Figure 2. Endogenous glucocorticoids are required to suppress SPEM and gastric inflammation.

Analysis of the gastric corpus lesser curvature from mice euthanized 2 months after sham surgery or adrenalectomy or from adrenalectomized mice treated with corticosterone (cort) for 2 months. (A–D) Immunostaining of stomach sections probed for (A) ATP4B (parietal cells, red), GSII lectin (mucous neck cells, pink), and MIST1(chief cells, green), (B) the SPEM marker CD44 variant 9 (green) and GSII lectin (pink), (C) KI67 (green) and CTNNB1 (epithelial cells, red), or for CD45 (leukocytes, green). Nuclei are stained with DAPI (blue).
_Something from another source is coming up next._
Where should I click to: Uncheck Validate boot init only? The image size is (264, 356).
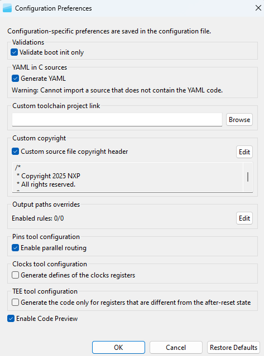14,52
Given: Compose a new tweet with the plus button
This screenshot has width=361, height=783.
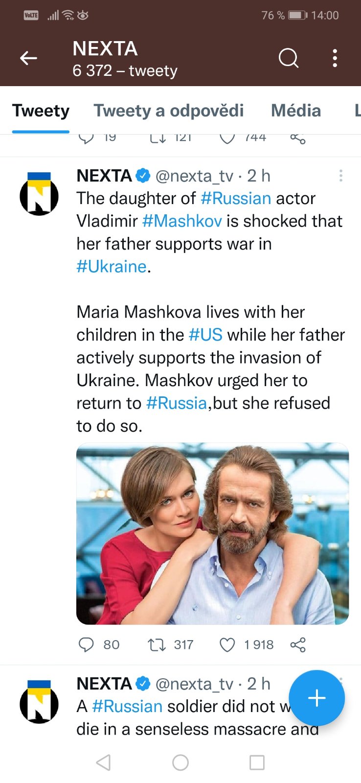Looking at the screenshot, I should click(x=316, y=698).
Scale bars: 100 μm (inset in C: 25 μm). (E) Quantitation of the number of parietal cells, chief cells, and proliferating epithelial cells observed per ×20 field within the lesser curvature (n ≥ 6 mice/group). (F) Quantitative RT-PCR of the SPEM marker genes: Wfdc2, Olfm4, and Cftr using RNA isolated from the gastric corpus lesser curvature (n = 4 mice/group). Data are mean ± SD; P values were determined by 1-way ANOVA with post hoc Tukey’s t test. *P ≤ 0.01, **P ≤ 0.001, ***P ≤ 0.0001.